The truth is that 15-year-old Luka Doncic (what? he’s 21? OK, whatever) is — without any real scientific backing, mind you — getting more than his fair share of questionable calls already. Why doesn’t Booker get those calls?
One issue is the Magic Johnson effect. Before Earvin “Magic” Johnson became the recipient of almost all questionable calls, he had to come to grips with the fact that his constant bitching about calls — real and imagined — was having a negative effect on officials.
Booker may be swimming in those same waters.
It’s a self-fulfilling prophecy: Booker perhaps complains so much that the officials become predisposed to swallow their whistles when the Suns have the ball, and blow a little quicker when Booker is playing defense.
Just a thought.
Hidden takeaway No. 3: The Phoenix Suns played awful in many ways and still found a way to win.
A few Phoenix Suns objectives for their rematch in Dallas with the Mavericks were not exactly met.
Finding a way to get to the free-throw line more frequently? Well, that was an epic failure.

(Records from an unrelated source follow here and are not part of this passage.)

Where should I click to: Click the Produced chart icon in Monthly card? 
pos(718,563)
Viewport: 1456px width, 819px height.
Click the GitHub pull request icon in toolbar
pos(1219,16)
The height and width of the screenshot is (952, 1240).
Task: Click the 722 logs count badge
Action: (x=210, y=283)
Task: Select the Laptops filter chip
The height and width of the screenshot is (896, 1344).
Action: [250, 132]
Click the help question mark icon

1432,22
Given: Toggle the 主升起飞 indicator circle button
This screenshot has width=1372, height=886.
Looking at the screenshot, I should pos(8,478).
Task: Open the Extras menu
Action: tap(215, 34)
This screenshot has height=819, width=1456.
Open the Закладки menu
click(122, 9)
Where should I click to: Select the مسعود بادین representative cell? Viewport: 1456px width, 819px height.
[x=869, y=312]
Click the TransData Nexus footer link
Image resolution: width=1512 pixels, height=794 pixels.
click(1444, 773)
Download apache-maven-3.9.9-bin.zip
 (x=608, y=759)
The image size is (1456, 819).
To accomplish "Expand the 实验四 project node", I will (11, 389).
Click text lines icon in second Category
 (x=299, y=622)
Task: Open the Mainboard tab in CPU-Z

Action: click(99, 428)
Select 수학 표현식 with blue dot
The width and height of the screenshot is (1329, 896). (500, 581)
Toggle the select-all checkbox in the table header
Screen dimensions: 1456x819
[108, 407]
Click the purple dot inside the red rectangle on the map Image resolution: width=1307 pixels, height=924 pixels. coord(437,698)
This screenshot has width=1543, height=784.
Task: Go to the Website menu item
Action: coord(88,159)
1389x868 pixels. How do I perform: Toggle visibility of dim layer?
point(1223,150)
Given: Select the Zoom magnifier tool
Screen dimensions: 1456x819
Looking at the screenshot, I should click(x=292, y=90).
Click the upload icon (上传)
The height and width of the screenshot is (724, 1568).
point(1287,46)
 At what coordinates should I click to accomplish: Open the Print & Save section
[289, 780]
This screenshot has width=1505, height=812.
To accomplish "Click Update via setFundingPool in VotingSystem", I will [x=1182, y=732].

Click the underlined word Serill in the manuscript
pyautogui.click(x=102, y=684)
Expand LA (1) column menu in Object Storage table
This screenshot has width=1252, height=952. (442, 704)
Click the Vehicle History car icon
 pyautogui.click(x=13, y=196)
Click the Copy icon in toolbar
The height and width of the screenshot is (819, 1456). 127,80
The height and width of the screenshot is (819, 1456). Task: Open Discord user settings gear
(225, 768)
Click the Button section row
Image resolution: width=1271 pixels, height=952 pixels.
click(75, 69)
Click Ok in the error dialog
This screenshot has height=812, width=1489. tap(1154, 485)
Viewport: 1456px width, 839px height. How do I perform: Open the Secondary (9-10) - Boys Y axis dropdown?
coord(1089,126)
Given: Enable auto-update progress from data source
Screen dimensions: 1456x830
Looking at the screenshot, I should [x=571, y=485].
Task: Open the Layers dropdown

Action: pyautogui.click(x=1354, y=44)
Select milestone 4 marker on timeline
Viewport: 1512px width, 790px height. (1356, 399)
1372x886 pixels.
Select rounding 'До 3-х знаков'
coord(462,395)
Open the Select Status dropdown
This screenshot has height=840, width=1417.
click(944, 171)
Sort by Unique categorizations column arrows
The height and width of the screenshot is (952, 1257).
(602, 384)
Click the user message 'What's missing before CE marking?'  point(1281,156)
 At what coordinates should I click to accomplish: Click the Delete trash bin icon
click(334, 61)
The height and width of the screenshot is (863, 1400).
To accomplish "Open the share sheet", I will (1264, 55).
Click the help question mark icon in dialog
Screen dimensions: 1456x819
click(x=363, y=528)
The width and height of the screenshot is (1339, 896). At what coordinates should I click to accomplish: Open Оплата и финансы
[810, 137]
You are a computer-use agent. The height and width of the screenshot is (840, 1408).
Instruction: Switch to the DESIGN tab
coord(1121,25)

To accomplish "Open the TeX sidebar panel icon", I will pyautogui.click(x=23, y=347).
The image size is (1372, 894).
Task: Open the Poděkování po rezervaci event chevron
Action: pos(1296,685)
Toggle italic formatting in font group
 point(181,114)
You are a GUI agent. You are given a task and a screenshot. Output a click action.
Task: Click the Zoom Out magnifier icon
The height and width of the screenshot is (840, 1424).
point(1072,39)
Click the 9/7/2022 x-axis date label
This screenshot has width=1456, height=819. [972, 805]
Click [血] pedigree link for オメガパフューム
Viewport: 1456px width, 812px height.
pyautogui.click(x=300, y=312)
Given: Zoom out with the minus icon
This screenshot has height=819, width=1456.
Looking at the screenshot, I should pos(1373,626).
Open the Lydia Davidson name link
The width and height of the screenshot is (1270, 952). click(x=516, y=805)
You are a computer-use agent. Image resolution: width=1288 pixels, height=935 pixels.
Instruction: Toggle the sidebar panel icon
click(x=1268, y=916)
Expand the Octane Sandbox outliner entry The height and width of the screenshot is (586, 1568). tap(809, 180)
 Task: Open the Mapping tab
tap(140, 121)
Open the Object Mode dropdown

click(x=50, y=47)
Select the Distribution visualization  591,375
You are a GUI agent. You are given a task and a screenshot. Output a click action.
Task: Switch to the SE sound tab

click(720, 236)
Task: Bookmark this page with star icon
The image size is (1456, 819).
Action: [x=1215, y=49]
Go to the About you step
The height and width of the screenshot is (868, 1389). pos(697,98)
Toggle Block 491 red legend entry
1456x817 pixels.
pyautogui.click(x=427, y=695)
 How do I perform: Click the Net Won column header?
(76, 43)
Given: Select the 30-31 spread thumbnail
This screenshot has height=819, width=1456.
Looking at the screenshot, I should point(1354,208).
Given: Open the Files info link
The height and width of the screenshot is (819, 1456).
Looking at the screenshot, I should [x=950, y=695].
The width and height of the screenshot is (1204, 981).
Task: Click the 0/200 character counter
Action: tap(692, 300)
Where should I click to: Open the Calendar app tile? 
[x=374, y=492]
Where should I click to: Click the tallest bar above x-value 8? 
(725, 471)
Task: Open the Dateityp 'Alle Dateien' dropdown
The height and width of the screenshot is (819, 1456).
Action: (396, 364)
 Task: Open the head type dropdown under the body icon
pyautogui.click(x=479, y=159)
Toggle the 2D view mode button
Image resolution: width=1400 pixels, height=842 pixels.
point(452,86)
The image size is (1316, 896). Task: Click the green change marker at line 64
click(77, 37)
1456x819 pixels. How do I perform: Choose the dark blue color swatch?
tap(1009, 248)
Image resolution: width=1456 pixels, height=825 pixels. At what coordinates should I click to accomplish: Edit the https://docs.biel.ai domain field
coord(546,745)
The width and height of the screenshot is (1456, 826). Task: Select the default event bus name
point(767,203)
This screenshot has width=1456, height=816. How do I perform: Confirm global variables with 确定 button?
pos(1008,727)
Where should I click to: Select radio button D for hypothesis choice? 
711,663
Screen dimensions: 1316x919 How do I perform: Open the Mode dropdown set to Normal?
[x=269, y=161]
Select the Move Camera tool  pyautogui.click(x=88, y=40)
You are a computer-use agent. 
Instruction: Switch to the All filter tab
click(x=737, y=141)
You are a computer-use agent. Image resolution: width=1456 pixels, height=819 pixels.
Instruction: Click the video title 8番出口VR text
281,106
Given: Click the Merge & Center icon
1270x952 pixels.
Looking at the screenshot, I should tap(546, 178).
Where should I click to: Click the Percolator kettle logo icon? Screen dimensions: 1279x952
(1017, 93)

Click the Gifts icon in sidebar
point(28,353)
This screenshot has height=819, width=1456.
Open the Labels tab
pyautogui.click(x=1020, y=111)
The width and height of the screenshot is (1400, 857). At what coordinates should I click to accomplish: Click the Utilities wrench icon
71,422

The Suns attempted only 12 free throws, making 10.
That’s no way to “take the game to the opponent.” Instead, it was a fairly inept attack on Monday night during a game in which the opponent hit 24 of its 25 attempts. Not exactly checking that box. (But the Suns won the game!)
Following a sweet-shooting effort in the first of those two losses in back-to-back games to the Denver Nuggets, Mikal Bridges is slowly building a wonderful brick house.
His 0-4 night from 3-point range brought his numbers over the past four games to 4 for 21.
Bridges is certainly bringing the effort in all aspects of his improving game, but the revamped, improved shooting stroke simply has to be found if the Suns are going to become real contenders.
And Phoenix pulled down only three more rebounds (45-42) than the notoriously poor-at-rebounding Mavericks, who ranked 27th in the NBA entering Monday.
Sounds strange, but it was Deandre Ayton’s motor — yep, we said it — that saved the day on the glass. He finished with 17 big boards to complement his 10 points in 33 minutes.
A true team win, especially when you include the under-the-radar contributions.